Excision’s licenses from UC Berkeley give the company the right to sublicense the new CRISPR gene editors to biopharma companies and other entities, providing them with new research alternatives as they seek to develop new treatments.
“It really opens up for us an opportunity to begin to partner with other companies that may be interested in working on other infectious diseases outside the scope of our pipeline with these new editors,” Dr. Malcolm added. “We’re excited about partnering and really trying to conquer as many viruses as we can in partnership.”
Looking toward Partnerships
As for types of partnerships, he added, “I’m really leaning toward sponsored research-type programs, because we have the ability to expand into a lot of lab space. We have a lot of lab space and a lot of scientific capability already.”

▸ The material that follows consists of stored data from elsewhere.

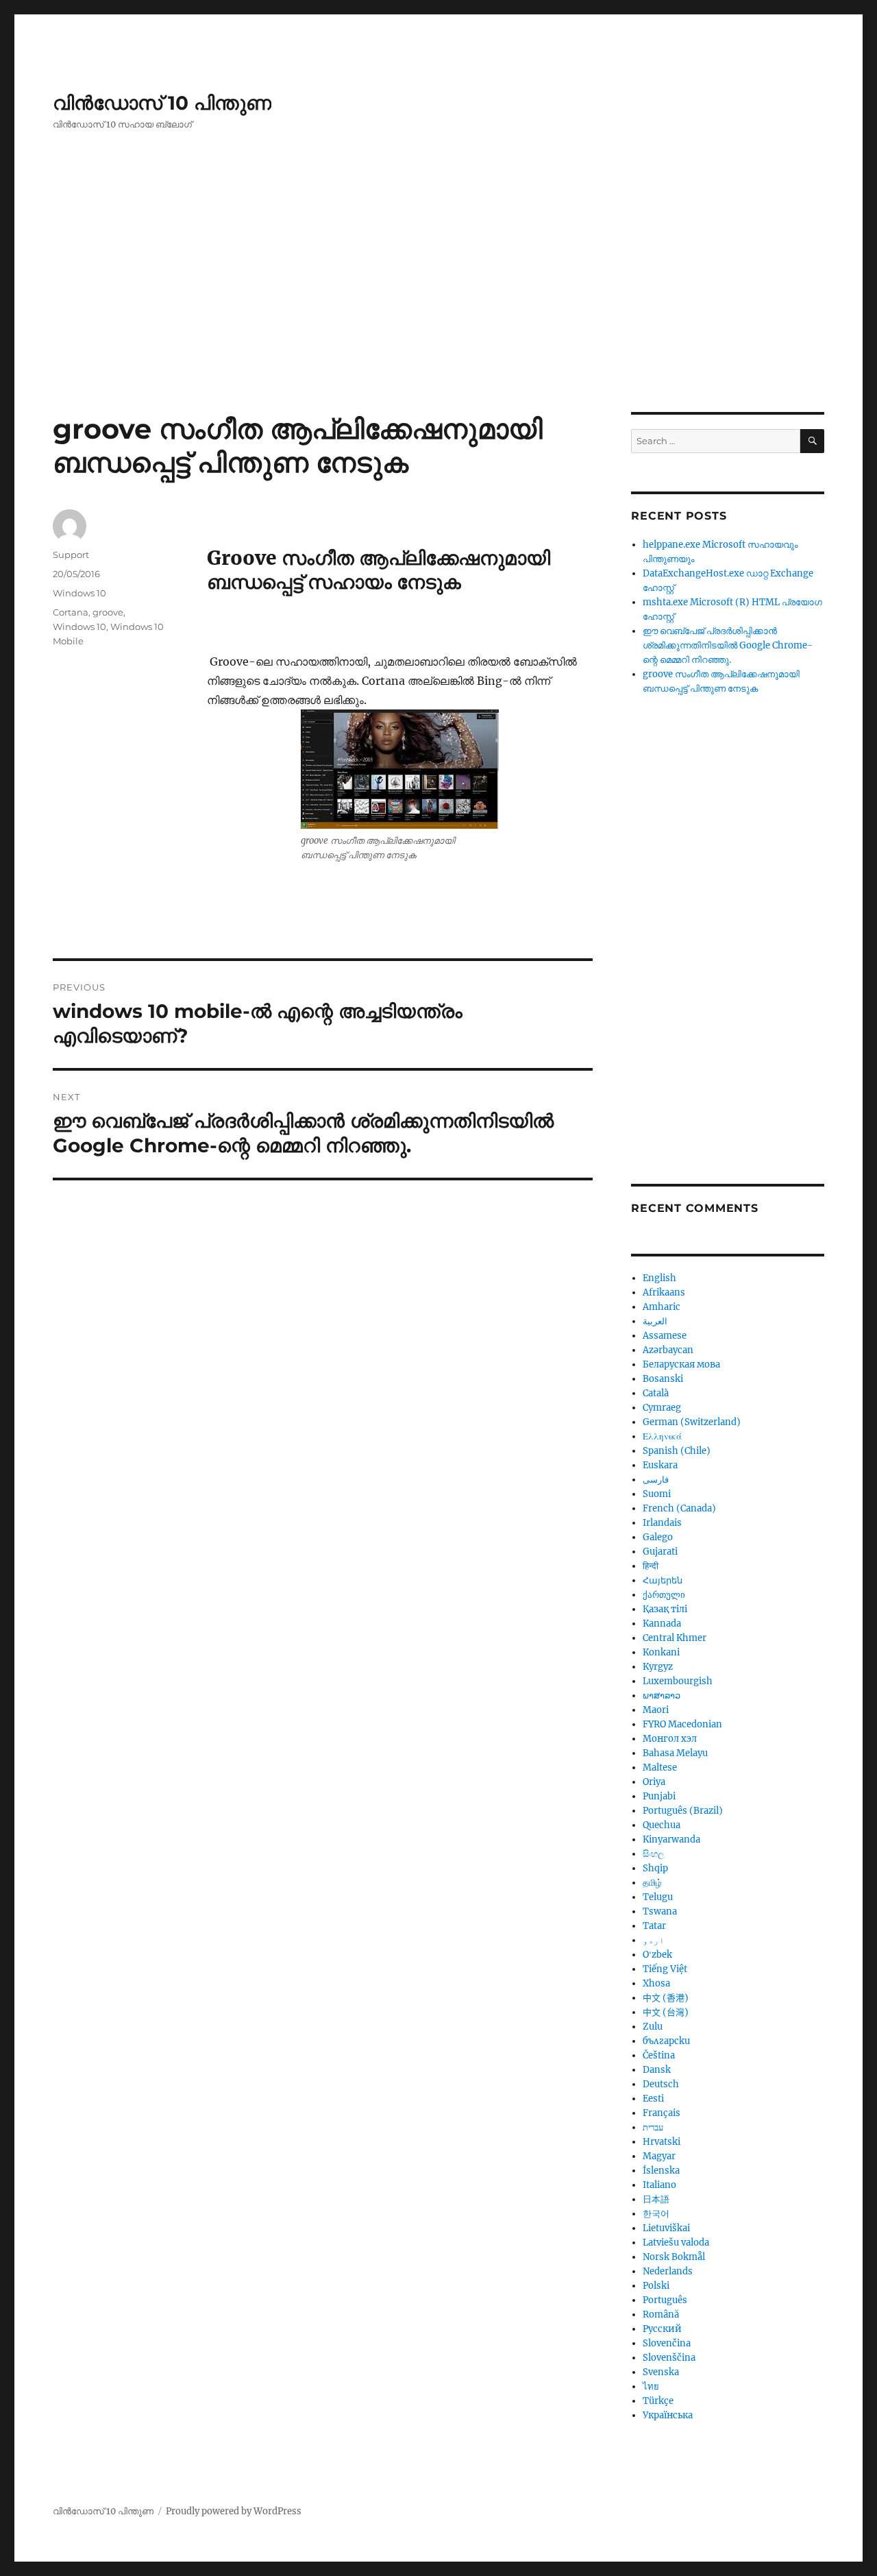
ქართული (664, 1595)
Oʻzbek (657, 1954)
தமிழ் (652, 1882)
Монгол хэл (670, 1739)
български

Excision is in talks with “multiple groups” to partner some of its pipeline programs, Dr. Malcolm said, declining to identify the groups or the programs under discussion. The company’s license with UC Berkeley covers human infectious viral diseases, and Excision isn’t looking “at this point” to partner outside of that therapeutic area, he said.
He isn’t sure, he said, whether CasX and CasY can be combined in use—but is more certain that they can complement Excision’s proprietary ViraSuite™ platform, which targets viral proteins to eliminate infection.
In September, Excision won $10 million in seed financing led by ARTIS Ventures. A “small” portion of funding went toward the license agreement with UC Berkeley, though the bulk of the capital went toward advancing lead program EBT101 into the clinic, Dr. Malcolm said.
The seed financing accounts for most of the $11.1 million in capital raised by Excision since it was founded in 2015 as a spinout of Temple University's Lewis Katz School of Medicine. Dr. Malcolm is among founders of the company, along with Kamel Khalili, Ph.D., principal scientific advisor and professor and chair of neuroscience at the Katz School; David Rowe, VP, business development-CRISPR editors; and Rob Simmons, VP, business development-CRISPR inhibitors. Excision has about 30 full- and part-time employees.
Dr. Malcolm said Excision has no plans to duplicate its lead program and other Cas9-based programs with treatments based on the new CRISPR systems it is licensing.
“There’s really no need for us at this time to develop an equivalent with the new editor,” Dr. Malcolm added. “It just wouldn’t be very cost effective for us to rewind the clock two years to begin this whole program, over with the limited funds that we have. We’re moving forward.”